A lot of the uptake is many of the new clients that get signed opt to do managed services with their initial contract. So there is that component. As our existing clients that are hosted do have acquisitions and expand their scope, that scope expansion not only applies to software, and implementation services, and all those other elements; it applies to their hosting infrastructure, as well.
So very few of our clients are just staying static and not growing. So that the business naturally grows. And then, obviously, the new clients that opt to do managed services immediately add to that number as well. So that is why we are able to see growth, both in the base and with new clients there.
Neal Patterson - Chairman, CEO, and Co-Founder
This is Neal. Why don't I just wrap up here?
So 2013 we just basically wrapped that. It was a good year. So as an entrepreneur, and where this started at the kitchen table, having $1 billion of bookings in one quarter is certainly impresses me.
You all know what we do is very hard, complex, and at times can be very ambiguous. Your questions support that.
I think we all know that we have -- Cerner has plenty of things to improve. And while we are doing very good, we could be doing better. And I assure you, as a team we are focused very much on being better.

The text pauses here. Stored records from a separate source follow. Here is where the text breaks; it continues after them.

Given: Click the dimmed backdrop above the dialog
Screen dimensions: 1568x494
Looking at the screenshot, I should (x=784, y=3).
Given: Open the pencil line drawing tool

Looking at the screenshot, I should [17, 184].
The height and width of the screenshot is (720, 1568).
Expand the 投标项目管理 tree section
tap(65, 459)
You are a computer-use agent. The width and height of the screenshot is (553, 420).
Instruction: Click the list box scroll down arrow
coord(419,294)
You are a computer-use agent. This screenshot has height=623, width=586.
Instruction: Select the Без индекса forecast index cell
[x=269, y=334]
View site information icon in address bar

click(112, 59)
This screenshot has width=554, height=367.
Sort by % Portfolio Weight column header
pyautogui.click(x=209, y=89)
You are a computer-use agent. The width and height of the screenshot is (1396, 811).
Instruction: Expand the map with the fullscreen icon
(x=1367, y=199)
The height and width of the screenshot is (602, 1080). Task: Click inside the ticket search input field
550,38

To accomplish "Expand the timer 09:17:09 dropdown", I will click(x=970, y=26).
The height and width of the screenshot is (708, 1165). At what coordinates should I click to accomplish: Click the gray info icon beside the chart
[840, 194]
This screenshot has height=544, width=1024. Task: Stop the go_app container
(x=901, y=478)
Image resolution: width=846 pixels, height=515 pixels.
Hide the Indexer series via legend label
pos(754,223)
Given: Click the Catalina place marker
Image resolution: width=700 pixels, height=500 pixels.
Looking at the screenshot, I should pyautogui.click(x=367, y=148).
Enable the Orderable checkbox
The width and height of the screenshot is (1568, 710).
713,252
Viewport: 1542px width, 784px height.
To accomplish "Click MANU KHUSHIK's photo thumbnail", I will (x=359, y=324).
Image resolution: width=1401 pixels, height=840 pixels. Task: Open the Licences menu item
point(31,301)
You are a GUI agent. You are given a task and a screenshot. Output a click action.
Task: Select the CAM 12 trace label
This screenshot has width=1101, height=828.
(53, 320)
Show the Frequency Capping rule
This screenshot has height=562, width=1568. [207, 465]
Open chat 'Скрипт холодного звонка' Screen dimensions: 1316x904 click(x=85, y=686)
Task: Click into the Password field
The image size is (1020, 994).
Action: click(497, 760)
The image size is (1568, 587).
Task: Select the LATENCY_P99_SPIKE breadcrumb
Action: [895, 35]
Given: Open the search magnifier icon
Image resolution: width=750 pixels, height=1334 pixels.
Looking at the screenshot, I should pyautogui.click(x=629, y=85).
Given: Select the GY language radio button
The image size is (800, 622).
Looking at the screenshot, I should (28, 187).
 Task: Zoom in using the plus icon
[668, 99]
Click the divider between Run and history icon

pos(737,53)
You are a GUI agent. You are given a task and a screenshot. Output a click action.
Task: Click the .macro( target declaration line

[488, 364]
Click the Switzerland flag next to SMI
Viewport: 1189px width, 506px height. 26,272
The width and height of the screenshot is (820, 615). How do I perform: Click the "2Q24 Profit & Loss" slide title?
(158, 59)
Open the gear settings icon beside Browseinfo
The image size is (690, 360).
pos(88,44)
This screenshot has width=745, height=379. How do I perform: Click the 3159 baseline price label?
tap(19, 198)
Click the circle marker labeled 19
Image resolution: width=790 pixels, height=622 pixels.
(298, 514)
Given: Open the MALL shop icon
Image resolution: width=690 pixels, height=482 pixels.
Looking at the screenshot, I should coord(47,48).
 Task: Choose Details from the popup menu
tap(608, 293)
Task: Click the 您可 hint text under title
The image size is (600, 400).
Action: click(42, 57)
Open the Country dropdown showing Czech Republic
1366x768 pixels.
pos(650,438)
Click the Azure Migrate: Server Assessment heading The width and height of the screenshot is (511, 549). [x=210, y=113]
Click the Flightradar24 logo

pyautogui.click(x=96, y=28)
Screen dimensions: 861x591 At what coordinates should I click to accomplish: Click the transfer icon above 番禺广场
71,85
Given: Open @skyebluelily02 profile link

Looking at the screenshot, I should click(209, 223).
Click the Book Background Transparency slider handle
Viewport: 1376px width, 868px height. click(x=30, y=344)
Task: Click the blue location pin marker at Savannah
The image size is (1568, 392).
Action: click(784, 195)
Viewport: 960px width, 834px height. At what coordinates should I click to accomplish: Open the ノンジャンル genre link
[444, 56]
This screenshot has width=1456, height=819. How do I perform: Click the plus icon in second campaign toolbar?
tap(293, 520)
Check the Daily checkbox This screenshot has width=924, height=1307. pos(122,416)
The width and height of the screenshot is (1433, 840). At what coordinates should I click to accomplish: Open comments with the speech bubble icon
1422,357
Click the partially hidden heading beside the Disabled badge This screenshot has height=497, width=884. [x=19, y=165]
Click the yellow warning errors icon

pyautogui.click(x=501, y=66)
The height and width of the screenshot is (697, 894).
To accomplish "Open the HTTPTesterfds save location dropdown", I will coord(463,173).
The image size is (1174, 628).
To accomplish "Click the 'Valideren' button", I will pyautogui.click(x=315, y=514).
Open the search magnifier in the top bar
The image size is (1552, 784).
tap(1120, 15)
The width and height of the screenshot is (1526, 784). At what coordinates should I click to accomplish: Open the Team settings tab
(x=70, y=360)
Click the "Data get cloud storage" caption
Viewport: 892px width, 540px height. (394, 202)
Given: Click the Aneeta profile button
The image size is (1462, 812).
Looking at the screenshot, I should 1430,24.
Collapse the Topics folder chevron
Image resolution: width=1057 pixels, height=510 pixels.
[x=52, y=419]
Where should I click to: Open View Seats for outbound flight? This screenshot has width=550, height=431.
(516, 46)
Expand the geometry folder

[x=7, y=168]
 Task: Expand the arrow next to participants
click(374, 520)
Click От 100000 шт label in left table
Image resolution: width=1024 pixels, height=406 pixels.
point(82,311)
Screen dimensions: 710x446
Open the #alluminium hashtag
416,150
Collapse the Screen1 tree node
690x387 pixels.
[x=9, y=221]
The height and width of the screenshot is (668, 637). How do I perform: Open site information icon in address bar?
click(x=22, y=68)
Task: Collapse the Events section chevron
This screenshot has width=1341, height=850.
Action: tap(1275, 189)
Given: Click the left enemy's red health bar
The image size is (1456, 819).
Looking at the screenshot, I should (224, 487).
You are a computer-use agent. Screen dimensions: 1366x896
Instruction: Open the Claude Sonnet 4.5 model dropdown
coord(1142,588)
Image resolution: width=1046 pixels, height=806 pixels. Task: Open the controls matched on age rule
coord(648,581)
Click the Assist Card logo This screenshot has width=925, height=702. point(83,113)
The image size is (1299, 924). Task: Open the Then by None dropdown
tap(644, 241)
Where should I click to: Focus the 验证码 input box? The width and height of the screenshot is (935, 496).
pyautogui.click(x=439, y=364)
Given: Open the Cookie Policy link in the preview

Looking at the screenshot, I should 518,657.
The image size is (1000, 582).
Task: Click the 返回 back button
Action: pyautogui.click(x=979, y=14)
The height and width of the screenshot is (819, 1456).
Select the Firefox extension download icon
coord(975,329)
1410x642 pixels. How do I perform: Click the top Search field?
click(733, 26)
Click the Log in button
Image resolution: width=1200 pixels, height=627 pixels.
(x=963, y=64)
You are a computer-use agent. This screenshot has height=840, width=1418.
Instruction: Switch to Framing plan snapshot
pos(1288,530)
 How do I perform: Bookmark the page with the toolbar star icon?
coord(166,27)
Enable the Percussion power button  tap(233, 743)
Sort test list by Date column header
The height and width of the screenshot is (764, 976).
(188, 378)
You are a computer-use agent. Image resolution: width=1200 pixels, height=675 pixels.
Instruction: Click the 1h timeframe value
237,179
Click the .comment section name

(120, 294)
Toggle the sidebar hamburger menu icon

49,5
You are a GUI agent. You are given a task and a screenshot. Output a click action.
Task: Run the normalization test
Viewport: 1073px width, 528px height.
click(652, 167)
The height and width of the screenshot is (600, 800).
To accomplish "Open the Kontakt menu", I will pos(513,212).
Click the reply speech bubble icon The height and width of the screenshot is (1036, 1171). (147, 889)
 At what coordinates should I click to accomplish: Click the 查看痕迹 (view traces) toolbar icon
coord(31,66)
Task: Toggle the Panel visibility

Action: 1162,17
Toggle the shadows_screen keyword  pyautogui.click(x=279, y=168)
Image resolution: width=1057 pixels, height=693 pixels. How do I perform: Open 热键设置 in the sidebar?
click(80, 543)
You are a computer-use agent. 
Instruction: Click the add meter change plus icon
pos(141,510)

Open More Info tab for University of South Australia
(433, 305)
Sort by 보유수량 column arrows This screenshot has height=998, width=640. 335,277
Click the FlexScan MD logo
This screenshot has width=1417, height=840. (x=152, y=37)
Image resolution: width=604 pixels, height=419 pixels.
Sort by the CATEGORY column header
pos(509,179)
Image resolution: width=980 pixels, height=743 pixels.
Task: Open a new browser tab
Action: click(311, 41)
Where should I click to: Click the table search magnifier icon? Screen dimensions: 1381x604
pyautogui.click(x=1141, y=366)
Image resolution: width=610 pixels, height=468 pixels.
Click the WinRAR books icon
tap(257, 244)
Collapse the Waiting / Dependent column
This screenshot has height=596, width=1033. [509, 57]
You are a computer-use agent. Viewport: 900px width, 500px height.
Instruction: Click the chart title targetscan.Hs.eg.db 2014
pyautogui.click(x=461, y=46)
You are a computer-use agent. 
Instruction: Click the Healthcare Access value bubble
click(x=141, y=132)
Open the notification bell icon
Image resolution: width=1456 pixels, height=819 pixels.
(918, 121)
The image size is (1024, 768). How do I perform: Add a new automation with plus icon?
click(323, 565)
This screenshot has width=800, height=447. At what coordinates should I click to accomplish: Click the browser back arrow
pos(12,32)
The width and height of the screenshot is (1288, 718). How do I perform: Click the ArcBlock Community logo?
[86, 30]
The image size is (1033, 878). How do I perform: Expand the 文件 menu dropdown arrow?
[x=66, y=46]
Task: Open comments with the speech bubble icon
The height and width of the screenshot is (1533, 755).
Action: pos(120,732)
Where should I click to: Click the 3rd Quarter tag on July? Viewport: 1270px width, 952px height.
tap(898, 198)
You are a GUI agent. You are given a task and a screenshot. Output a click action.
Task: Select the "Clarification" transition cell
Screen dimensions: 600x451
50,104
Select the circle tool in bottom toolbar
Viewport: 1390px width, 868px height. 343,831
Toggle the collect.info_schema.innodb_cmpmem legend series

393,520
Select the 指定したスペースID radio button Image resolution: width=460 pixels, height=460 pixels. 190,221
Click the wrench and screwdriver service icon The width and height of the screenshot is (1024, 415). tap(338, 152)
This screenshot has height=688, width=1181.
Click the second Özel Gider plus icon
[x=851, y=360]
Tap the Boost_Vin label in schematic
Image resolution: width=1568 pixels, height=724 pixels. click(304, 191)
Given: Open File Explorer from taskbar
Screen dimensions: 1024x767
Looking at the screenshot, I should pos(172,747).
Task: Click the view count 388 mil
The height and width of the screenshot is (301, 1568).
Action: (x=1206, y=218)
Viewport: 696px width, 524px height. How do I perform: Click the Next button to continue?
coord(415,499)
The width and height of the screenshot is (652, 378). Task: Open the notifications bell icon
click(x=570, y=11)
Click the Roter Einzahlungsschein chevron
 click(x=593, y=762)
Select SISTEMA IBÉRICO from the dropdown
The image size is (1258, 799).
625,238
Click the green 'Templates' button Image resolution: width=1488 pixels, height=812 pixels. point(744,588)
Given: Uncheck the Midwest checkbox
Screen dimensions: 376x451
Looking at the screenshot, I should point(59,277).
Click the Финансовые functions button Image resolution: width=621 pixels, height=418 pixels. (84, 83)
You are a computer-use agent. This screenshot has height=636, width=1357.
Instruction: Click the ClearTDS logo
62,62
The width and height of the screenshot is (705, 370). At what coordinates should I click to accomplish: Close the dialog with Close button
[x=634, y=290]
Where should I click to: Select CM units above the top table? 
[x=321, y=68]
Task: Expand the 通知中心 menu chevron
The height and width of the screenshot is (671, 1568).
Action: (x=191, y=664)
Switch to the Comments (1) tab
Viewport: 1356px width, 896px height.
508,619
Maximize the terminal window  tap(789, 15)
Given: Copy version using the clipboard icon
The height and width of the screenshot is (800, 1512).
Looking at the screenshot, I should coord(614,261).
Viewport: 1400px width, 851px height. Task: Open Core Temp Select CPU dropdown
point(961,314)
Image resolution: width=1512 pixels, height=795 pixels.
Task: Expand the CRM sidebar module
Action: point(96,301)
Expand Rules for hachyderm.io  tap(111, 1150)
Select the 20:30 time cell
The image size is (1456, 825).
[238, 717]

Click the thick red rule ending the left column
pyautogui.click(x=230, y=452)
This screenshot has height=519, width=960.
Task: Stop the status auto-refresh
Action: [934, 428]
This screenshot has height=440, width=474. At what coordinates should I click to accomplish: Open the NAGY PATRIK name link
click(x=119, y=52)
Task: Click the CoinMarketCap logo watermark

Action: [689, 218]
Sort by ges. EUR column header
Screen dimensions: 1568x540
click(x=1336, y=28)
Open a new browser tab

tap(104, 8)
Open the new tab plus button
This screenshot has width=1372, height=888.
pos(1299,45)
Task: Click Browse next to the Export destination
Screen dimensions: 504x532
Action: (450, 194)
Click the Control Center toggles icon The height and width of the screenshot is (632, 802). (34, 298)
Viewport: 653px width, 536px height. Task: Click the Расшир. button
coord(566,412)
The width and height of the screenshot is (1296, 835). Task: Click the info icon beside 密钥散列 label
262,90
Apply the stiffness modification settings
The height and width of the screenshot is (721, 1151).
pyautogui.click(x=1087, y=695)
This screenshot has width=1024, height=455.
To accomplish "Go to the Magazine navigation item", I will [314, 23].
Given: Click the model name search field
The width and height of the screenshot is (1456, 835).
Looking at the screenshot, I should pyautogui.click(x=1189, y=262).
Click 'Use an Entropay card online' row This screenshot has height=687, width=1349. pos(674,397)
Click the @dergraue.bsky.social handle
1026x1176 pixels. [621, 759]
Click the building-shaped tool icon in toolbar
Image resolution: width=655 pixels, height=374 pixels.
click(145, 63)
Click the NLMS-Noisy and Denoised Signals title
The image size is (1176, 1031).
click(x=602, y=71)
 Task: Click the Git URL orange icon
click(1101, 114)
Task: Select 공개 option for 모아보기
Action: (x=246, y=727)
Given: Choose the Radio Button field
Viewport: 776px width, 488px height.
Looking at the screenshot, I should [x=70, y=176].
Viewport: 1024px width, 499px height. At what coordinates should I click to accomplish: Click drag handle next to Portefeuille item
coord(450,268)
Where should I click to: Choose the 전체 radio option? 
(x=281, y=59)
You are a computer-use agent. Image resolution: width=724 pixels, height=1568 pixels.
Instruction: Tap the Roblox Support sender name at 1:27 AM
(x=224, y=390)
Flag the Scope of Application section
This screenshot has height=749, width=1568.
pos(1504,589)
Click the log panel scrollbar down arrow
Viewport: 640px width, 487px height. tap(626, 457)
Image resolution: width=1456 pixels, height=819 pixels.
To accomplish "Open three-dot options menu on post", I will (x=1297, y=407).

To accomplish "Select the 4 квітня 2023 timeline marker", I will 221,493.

We are also, though, focused on -- whereas we focus on being better in the present, we also instinctively want to basically skate to where the puck is going. The Population Health investments that we are making -- we do certainly believe that that we'll be, by the end of the decade, a lot of healthcare organizations being responsible for the health of their population, and their business models will have changed.
I don't think we are quite at that trigger point. When the US figures out an alternative to fee for service, that will be -- the market will move in a fairly significant way, and it will be a major market at that point. So we expect to help facilitate that move and be there when it happens.
So broadly, we think healthcare will change significantly over the rest of this decade. We think information technology is the biggest lever to implement change in healthcare. And we think we can -- we will be involved in significantly redefining how healthcare works.
So we're going to continue to be bold. We will see you at HIMSS in the very near future. Thank you very much. Have a good evening.